> _ABOUT THIS EXERCISE_: Below are the records; repeat exactly their lines between the line holding "Image resolution: width=297" and the line holding "the checkbox for", inclusive, skipping the pictures.

> _DATA PROVIDED_:
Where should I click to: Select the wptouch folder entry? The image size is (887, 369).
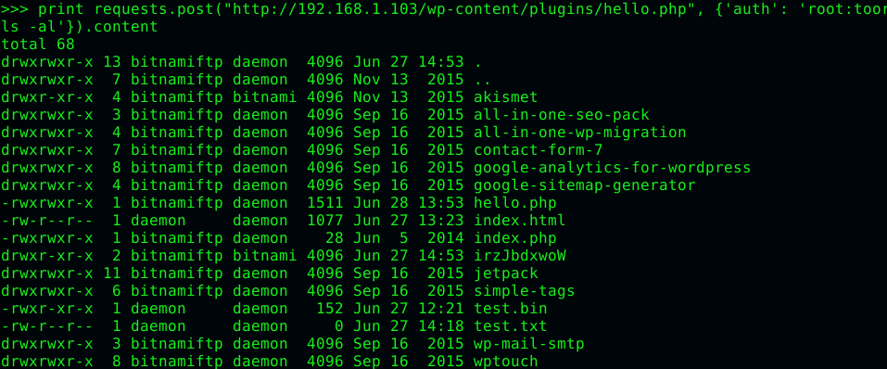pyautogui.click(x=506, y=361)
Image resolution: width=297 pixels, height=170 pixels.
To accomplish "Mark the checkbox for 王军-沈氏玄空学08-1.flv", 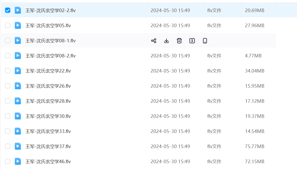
* * *
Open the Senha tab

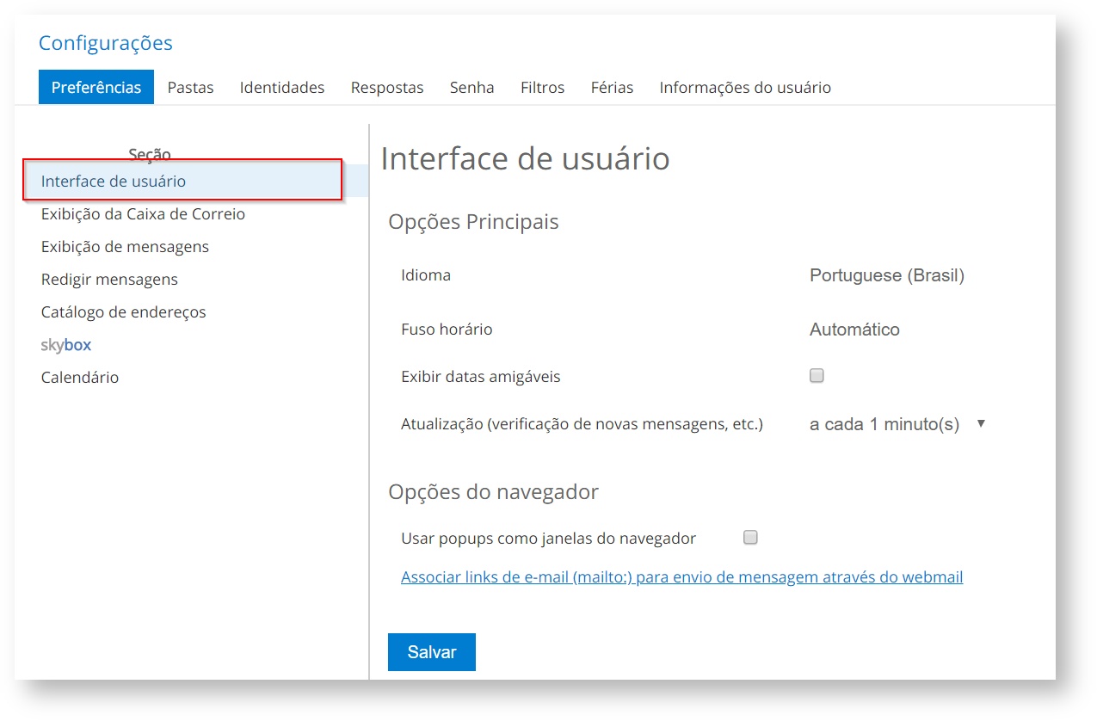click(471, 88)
==
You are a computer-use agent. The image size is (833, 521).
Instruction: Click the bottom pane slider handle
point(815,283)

> _EXERCISE ANSWER_:
Image resolution: width=297 pixels, height=170 pixels.
To accomplish "Mark the checkbox for 王军-沈氏玄空学08-1.flv", 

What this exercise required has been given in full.